*EXERCISE*
Swap every "How do I perform" in the rows below for "How can I do", and write out all the rows again with nothing else changed.

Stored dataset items
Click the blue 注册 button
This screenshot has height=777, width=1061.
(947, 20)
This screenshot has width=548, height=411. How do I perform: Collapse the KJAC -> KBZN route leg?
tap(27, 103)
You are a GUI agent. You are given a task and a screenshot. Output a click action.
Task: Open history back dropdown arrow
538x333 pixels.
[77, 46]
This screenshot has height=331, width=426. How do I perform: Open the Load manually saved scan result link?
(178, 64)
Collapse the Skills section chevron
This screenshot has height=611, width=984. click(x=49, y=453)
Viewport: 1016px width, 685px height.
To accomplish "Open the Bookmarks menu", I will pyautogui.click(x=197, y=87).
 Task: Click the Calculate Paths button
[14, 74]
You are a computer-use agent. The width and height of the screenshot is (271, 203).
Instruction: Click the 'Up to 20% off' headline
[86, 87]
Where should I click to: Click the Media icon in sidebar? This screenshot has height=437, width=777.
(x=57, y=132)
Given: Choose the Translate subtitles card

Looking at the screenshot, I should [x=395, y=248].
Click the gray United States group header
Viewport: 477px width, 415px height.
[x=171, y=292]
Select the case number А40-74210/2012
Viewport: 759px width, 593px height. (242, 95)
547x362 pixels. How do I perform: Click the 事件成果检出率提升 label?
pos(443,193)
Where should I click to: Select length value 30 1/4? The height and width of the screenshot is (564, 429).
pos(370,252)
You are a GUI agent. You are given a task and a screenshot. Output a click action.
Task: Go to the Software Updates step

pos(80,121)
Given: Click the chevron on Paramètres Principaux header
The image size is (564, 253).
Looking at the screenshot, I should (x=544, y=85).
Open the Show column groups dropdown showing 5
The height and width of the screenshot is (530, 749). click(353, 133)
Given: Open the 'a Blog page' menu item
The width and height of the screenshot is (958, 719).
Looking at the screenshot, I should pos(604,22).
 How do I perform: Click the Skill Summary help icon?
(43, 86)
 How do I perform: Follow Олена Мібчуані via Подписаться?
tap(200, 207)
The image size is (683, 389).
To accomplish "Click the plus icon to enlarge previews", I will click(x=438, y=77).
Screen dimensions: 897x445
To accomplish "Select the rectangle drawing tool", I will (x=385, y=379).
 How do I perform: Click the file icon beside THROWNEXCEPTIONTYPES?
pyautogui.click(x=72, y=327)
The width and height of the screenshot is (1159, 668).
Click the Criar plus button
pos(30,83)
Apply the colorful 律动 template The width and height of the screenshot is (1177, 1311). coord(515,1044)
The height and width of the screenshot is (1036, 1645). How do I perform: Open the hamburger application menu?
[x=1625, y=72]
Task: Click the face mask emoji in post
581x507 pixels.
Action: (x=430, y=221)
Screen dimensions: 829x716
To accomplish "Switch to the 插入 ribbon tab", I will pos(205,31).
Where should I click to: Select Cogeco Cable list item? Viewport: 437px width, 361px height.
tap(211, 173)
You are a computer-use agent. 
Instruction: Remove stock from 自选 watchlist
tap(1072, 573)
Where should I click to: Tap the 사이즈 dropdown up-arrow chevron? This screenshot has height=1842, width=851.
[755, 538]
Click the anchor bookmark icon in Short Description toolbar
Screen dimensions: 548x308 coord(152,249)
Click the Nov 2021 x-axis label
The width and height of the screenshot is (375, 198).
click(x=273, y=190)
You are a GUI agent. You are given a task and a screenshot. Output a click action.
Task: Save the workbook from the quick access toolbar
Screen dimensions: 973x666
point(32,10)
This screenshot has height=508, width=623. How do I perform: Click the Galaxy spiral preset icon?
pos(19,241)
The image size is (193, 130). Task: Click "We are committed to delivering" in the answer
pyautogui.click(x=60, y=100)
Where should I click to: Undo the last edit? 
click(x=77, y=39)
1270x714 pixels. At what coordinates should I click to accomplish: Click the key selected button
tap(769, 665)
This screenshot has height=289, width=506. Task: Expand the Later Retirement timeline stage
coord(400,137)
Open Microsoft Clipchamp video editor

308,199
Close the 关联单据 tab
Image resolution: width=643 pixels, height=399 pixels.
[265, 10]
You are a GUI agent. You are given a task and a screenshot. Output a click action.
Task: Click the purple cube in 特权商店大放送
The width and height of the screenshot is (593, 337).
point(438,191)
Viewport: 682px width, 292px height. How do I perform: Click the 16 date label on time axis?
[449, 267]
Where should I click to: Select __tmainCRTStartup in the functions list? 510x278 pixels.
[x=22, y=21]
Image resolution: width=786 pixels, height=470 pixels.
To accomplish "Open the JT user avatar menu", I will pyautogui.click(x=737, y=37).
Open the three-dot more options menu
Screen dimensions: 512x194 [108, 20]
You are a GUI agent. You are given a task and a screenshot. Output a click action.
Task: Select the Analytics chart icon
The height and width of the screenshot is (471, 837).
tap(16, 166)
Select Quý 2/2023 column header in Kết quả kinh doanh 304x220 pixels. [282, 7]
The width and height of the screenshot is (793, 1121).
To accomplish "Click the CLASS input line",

*THE COMPLETED TASK*
Click the blue 注册 button
This screenshot has height=777, width=1061.
(947, 20)
This screenshot has width=548, height=411. How can I do: Collapse the KJAC -> KBZN route leg?
tap(27, 103)
You are a GUI agent. You are given a task and a screenshot. Output a click action.
Task: Open history back dropdown arrow
538x333 pixels.
[77, 46]
This screenshot has height=331, width=426. How can I do: Open the Load manually saved scan result link?
(178, 64)
Collapse the Skills section chevron
This screenshot has height=611, width=984. click(x=49, y=453)
Viewport: 1016px width, 685px height.
To accomplish "Open the Bookmarks menu", I will pyautogui.click(x=197, y=87).
 Task: Click the Calculate Paths button
[14, 74]
You are a computer-use agent. The width and height of the screenshot is (271, 203).
Instruction: Click the 'Up to 20% off' headline
[86, 87]
Where should I click to: Click the Media icon in sidebar? This screenshot has height=437, width=777.
(x=57, y=132)
Given: Choose the Translate subtitles card

Looking at the screenshot, I should [x=395, y=248].
Click the gray United States group header
Viewport: 477px width, 415px height.
[x=171, y=292]
Select the case number А40-74210/2012
Viewport: 759px width, 593px height. (242, 95)
547x362 pixels. How can I do: Click the 事件成果检出率提升 label?
pos(443,193)
Where should I click to: Select length value 30 1/4? The height and width of the screenshot is (564, 429).
pos(370,252)
You are a GUI agent. You are given a task and a screenshot. Output a click action.
Task: Go to the Software Updates step

pos(80,121)
Given: Click the chevron on Paramètres Principaux header
The image size is (564, 253).
Looking at the screenshot, I should (x=544, y=85).
Open the Show column groups dropdown showing 5
The height and width of the screenshot is (530, 749). click(353, 133)
Given: Open the 'a Blog page' menu item
The width and height of the screenshot is (958, 719).
Looking at the screenshot, I should pos(604,22).
 How can I do: Click the Skill Summary help icon?
(43, 86)
 How can I do: Follow Олена Мібчуані via Подписаться?
tap(200, 207)
The image size is (683, 389).
To accomplish "Click the plus icon to enlarge previews", I will click(x=438, y=77).
Screen dimensions: 897x445
To accomplish "Select the rectangle drawing tool", I will (x=385, y=379).
 How can I do: Click the file icon beside THROWNEXCEPTIONTYPES?
pyautogui.click(x=72, y=327)
The width and height of the screenshot is (1159, 668).
Click the Criar plus button
pos(30,83)
Apply the colorful 律动 template The width and height of the screenshot is (1177, 1311). coord(515,1044)
The height and width of the screenshot is (1036, 1645). How can I do: Open the hamburger application menu?
[x=1625, y=72]
Task: Click the face mask emoji in post
581x507 pixels.
Action: (x=430, y=221)
Screen dimensions: 829x716
To accomplish "Switch to the 插入 ribbon tab", I will pos(205,31).
Where should I click to: Select Cogeco Cable list item? Viewport: 437px width, 361px height.
tap(211, 173)
You are a computer-use agent. 
Instruction: Remove stock from 自选 watchlist
tap(1072, 573)
Where should I click to: Tap the 사이즈 dropdown up-arrow chevron? This screenshot has height=1842, width=851.
[755, 538]
Click the anchor bookmark icon in Short Description toolbar
Screen dimensions: 548x308 coord(152,249)
Click the Nov 2021 x-axis label
The width and height of the screenshot is (375, 198).
click(x=273, y=190)
You are a GUI agent. You are given a task and a screenshot. Output a click action.
Task: Save the workbook from the quick access toolbar
Screen dimensions: 973x666
point(32,10)
This screenshot has height=508, width=623. How can I do: Click the Galaxy spiral preset icon?
pos(19,241)
The image size is (193, 130). Task: Click "We are committed to delivering" in the answer
pyautogui.click(x=60, y=100)
Where should I click to: Undo the last edit? 
click(x=77, y=39)
1270x714 pixels. At what coordinates should I click to accomplish: Click the key selected button
tap(769, 665)
This screenshot has height=289, width=506. Task: Expand the Later Retirement timeline stage
coord(400,137)
Open Microsoft Clipchamp video editor

308,199
Close the 关联单据 tab
Image resolution: width=643 pixels, height=399 pixels.
[265, 10]
You are a GUI agent. You are given a task and a screenshot. Output a click action.
Task: Click the purple cube in 特权商店大放送
The width and height of the screenshot is (593, 337).
point(438,191)
Viewport: 682px width, 292px height. How can I do: Click the 16 date label on time axis?
[449, 267]
Where should I click to: Select __tmainCRTStartup in the functions list? 510x278 pixels.
[x=22, y=21]
Image resolution: width=786 pixels, height=470 pixels.
To accomplish "Open the JT user avatar menu", I will pyautogui.click(x=737, y=37).
Open the three-dot more options menu
Screen dimensions: 512x194 [108, 20]
You are a GUI agent. You are given a task and a screenshot. Output a click action.
Task: Select the Analytics chart icon
The height and width of the screenshot is (471, 837).
tap(16, 166)
Select Quý 2/2023 column header in Kết quả kinh doanh 304x220 pixels. [282, 7]
The width and height of the screenshot is (793, 1121).
To accomplish "Click the CLASS input line",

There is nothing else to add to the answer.